__TEXT PROVIDED__:

There are parts where the ambition is very clear and certainly not limited, such as the removal of interface barriers within 10 years. That is an outcome that, I think, all of us round the table would support. I have some reservations about the time frame, but let us be blunt about it: those barriers will not be removed within 10 years unless there is adequate resourcing identified and committed to doing the work that needs to be done. In the short term, over the next two or three years, there is funding. International Fund for Ireland (IFI) and Peace moneys will, I am sure, be committed to it. The short-term measures over the next few years will be making those interfaces look more environmentally attractive, and that is very positive, but the actual business of taking the barriers down will be done after difficult, complex, challenging work that people will undertake at risk in communities. That will be done from years three and four onwards. None of us can identify where the resourcing will come from during those years up to year 10 to make that policy a reality. If you are going to develop a strategy with ambitious targets, you also need to be clear to the communities doing it that you will resource that work, because that means that you identify the need to take it seriously.

__COLLECTED MATERIAL__:

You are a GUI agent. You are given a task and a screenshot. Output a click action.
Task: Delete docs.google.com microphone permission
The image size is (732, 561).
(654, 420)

__TO DO__:
1 – Condense the paragraph of the interface barriers text beginning "There are parts where the ambition" into a short bulleted list that keeps its main facts.
2 – Resume the remarks on interface barriers, carrying on after their final sentence.

__RESULTS BY TASK__:
1 –
- The aim of removing interface barriers within 10 years is clearly ambitious, and the speaker believes everyone at the table would support it.
- The speaker has reservations about the time frame. The barriers will not come down in 10 years unless adequate resources are identified and committed.
- Funding exists for the next two or three years, and International Fund for Ireland (IFI) and Peace moneys are expected to be committed.
- The short-term measures will make the interfaces more environmentally attractive, which is positive.
- The actual removal depends on difficult, complex and challenging work that people in communities will undertake at risk. That work will happen from years three and four onwards.
- No one can say where the resourcing for those later years up to year 10 will come from.
- A strategy with ambitious targets must make clear to the communities doing the work that it will be resourced. This shows that the need is being taken seriously.

2 –
Moreover, it is a time in the strategy with the legislation that we have not seen yet and have had little, if any, input into. The legislation must take the need for equality and good relations to another level. Again, we need to take it seriously. Therefore, the legislation needs to reflect definitions of sectarianism to international standards, it needs to be more robust about the duties and functions of good relations and equality, and it needs to add more about regulation on equality and good relations, because that area is weak, or weaker than it should be.
There are things in the strategy that should be much more robust. However, those doing the work need to know that they will be resourced. Apart from the longer-term needs around resourcing, I am hearing — I need to reflect this as a member of an organisation that works with communities — people say that they want to do work in a financial year but are not getting a decision about resourcing until close to the end of that financial year. It is impossible to do such work in that time frame. It cannot be done on a year-by-year basis on a minimal budget; it needs long-term resources and commitments.
The Deputy Chairperson: I am keen to draw out the funding issue. There are some specifics there that I will return to, but there seems to be a developing theme. As you are the body with statutory responsibility for policy advice and scrutiny, is OFMDFM seeking your advice on design, delivery and planning for the T:BUC strategy to an acceptable level?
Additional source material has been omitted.